• **What the task requires**
Reproduce all of the entries below exactly, without a single change.

• **Input material**
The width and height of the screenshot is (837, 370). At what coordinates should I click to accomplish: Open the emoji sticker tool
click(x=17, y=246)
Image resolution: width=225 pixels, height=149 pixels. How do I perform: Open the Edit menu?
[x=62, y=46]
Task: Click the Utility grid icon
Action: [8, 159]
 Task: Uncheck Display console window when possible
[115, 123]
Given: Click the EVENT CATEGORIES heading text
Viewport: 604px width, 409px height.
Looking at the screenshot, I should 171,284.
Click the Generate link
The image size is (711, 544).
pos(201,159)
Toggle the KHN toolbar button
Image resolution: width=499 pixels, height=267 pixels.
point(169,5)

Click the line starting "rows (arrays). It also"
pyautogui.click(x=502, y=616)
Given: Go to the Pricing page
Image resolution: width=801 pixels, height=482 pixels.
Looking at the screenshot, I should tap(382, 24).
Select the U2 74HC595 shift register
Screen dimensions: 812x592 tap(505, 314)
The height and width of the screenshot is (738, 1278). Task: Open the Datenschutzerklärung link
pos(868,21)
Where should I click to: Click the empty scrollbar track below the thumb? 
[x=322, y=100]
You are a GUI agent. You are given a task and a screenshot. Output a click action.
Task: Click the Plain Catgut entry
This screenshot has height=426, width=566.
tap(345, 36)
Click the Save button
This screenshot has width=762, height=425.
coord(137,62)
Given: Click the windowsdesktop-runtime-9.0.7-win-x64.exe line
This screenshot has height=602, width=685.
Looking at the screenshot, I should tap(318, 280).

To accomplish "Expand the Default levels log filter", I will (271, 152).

• **Your response**
The width and height of the screenshot is (837, 370). At what coordinates should I click to accomplish: Open the emoji sticker tool
click(x=17, y=246)
Image resolution: width=225 pixels, height=149 pixels. How do I perform: Open the Edit menu?
[x=62, y=46]
Task: Click the Utility grid icon
Action: [8, 159]
 Task: Uncheck Display console window when possible
[115, 123]
Given: Click the EVENT CATEGORIES heading text
Viewport: 604px width, 409px height.
Looking at the screenshot, I should 171,284.
Click the Generate link
The image size is (711, 544).
pos(201,159)
Toggle the KHN toolbar button
Image resolution: width=499 pixels, height=267 pixels.
point(169,5)

Click the line starting "rows (arrays). It also"
pyautogui.click(x=502, y=616)
Given: Go to the Pricing page
Image resolution: width=801 pixels, height=482 pixels.
Looking at the screenshot, I should tap(382, 24).
Select the U2 74HC595 shift register
Screen dimensions: 812x592 tap(505, 314)
The height and width of the screenshot is (738, 1278). Task: Open the Datenschutzerklärung link
pos(868,21)
Where should I click to: Click the empty scrollbar track below the thumb? 
[x=322, y=100]
You are a GUI agent. You are given a task and a screenshot. Output a click action.
Task: Click the Plain Catgut entry
This screenshot has height=426, width=566.
tap(345, 36)
Click the Save button
This screenshot has width=762, height=425.
coord(137,62)
Given: Click the windowsdesktop-runtime-9.0.7-win-x64.exe line
This screenshot has height=602, width=685.
Looking at the screenshot, I should tap(318, 280).

To accomplish "Expand the Default levels log filter", I will (271, 152).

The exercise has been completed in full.